Wild watermelon juice was found to reduce the viral titer in vitro and improve the survival of influenza virus-infected mice in vivo. The results obtained in this study therefore demonstrate an alternate mode of management and treatment of influenza infections that may be useful for combating the virus. Thus, this study might have proved the candidature of WWMJ as a potentially novel and alternate mode of treatment for influenza infection. Since WWMJ has been indicated to comprise multiple antiviral components, this alternate mode of treatment can ensure the prevention of new resistant viral strains. This alternate mode of treatment promises to be nonspecific to viral strains, thereby resulting in a therapeutic option for infections caused by newly emerging mutated influenza virus strains as well.
ACKNOWLEDGMENTS
This work was supported by JSPS KAKENHI [grant numbers JP 24501017 and 18K11117]. We are especially grateful to Dr. Toshiomi Okuno for help in handling the virus-infected animals. We would like to thank Editage (www.editage.com) for English language editing.

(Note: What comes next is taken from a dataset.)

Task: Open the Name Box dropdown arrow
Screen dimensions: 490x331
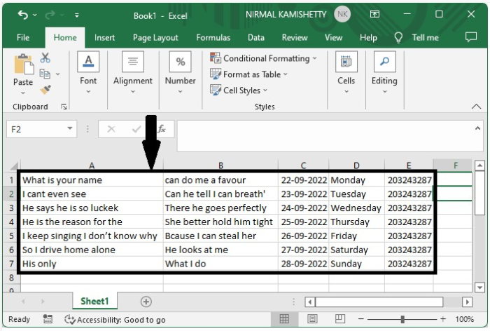Action: point(70,129)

STUDIES INVOLVING ANIMAL OR HUMAN SUBJECTS
This study was performed with the approval of the Animal Experiment Committee of Hyogo College of Medicine, Nishinomiya, Japan (approval number: 15–007) and complied with the ordinance of the Regulation for Enforcement of the Act on Welfare and Management of Animals relating to the care and management of experimental animals.